→ TEKS YANG DISEDIAKAN:

-=-=-

Pengembangan peternakan sapi perah melalui program kemitraan dapat mengurangi ketergantungan bahan baku susu impor. Sehingga bisa menghemat devisa.
Apalagi, data Badan Pusat Statistik (BPS), menyebutkan, kebutuhan susu Indonesia di tahun 2017 dengan konsumsi susu 16,5 liter/kapita/tahun adalah 4.448,67 ribu ton. Sementara itu, produksi susu nasional dari populasi sapi perah sejumlah 544.791 ekor adalah 922,97 ribu ton (20,74 persen), 3.525,70 ribu ton (79,26 persen) harus dipenuhi melalui impor.
Direktur Pemasaran dan Pengolahan Hasil Peternakan, Fini Murfiani, Ditjen Peternakan dan Kesehatan Hewan, Kementerian Pertanian (Kementan) mengatakan, masih bergantungnya pada impor, karena bahan bakunya belum bisa dipasok dari domestik. Sehingga sisanya masih diimpor dalam bentuk skim milk powder, anhydrous milk fat, dan butter milk powder dari berbagai negara seperti Australia, Selandia Baru, Amerika Serikat, dan Uni Eropa. Hal itu membuktikan, masih banyak ruang bagi pelaku usaha yang ingin berinvestasi untuk memperdalam struktur industri pengolahan susu di Indonesia.

-=-=-

→ INFORMASI YANG DIBERIKAN:
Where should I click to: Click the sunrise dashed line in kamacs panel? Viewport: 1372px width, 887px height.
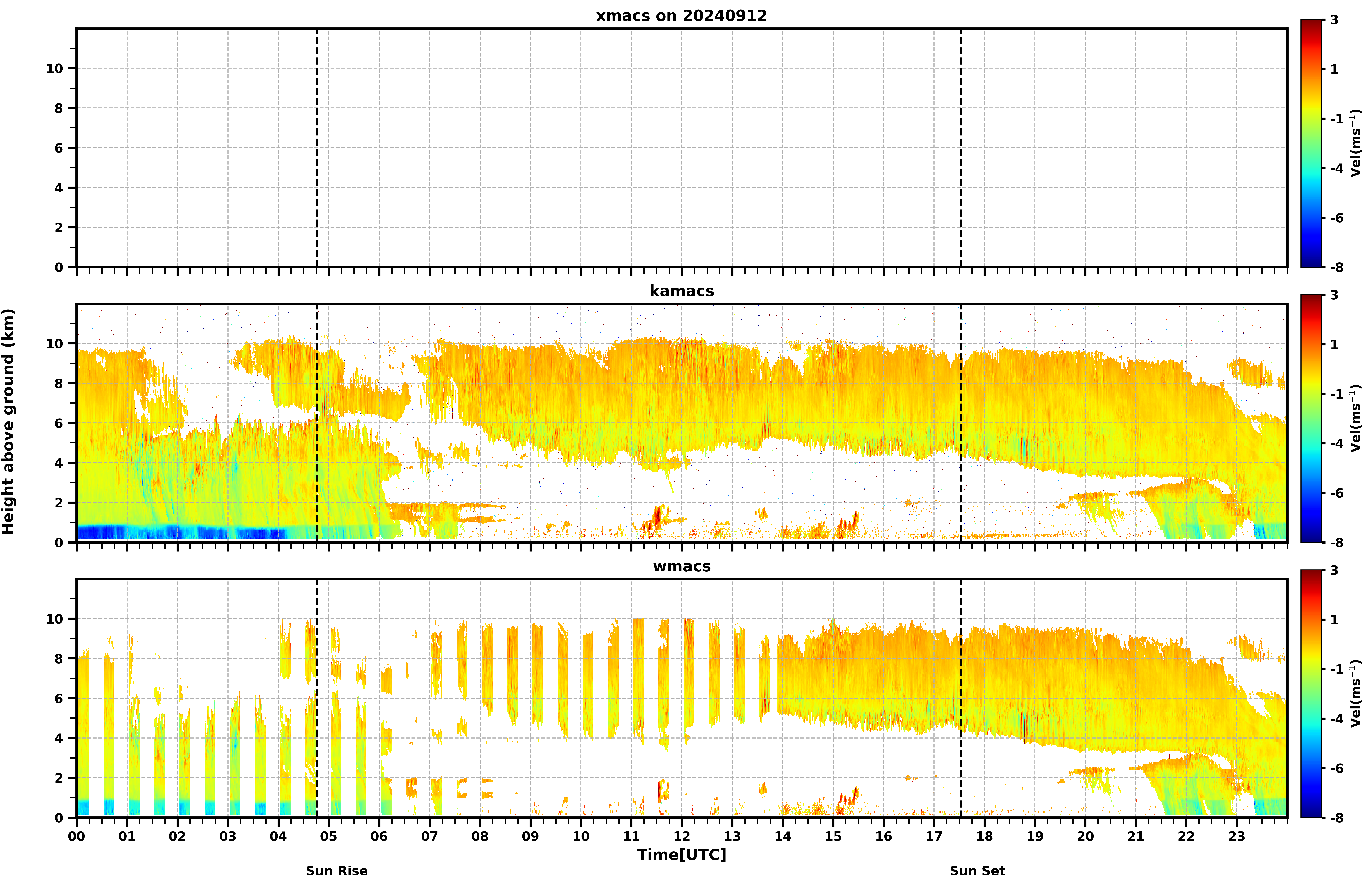point(317,423)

-=-=-

→ TUGAS TERTULIS A:
Sebutkan semua bentuk bahan baku susu yang masih diimpor menurut teks tentang kebutuhan susu nasional.
→ TUGAS TERTULIS B:
Tolong sambung teks tentang kebutuhan susu nasional mulai dari kalimat terakhirnya.

→ JAWABAN LATIHAN A:
- skim milk powder
- anhydrous milk fat
- butter milk powder

→ JAWABAN LATIHAN B:
“Makanya, kami terus mendorong industri pengolahan susu di dalam negeri untuk semakin meningkatkan komitmen investasinya. Selain itu, mendorong industri pengolahan susu untuk menjalin kerja sama dengan peternak sapi perah dalam negeri. Program kemitraan itu dalam upaya peningkatan daya saing industrinya karena didukung dengan pemenuhan bahan baku susu segar yang berkesinambungan dan berkualitas baik. Sehingga para peternak memperoleh manfaat-manfaat positif,” katanya katanya kepada politikindonesia.com dalam seminar bertema,” Meningkatkan Produktivitas dan Kualitas Susu Segar Dalam Negeri: Sharing Peternak Muda” di Puslitbang Peternakan, Kementan, Bogor, Jawa Barat, Rabu (25/04).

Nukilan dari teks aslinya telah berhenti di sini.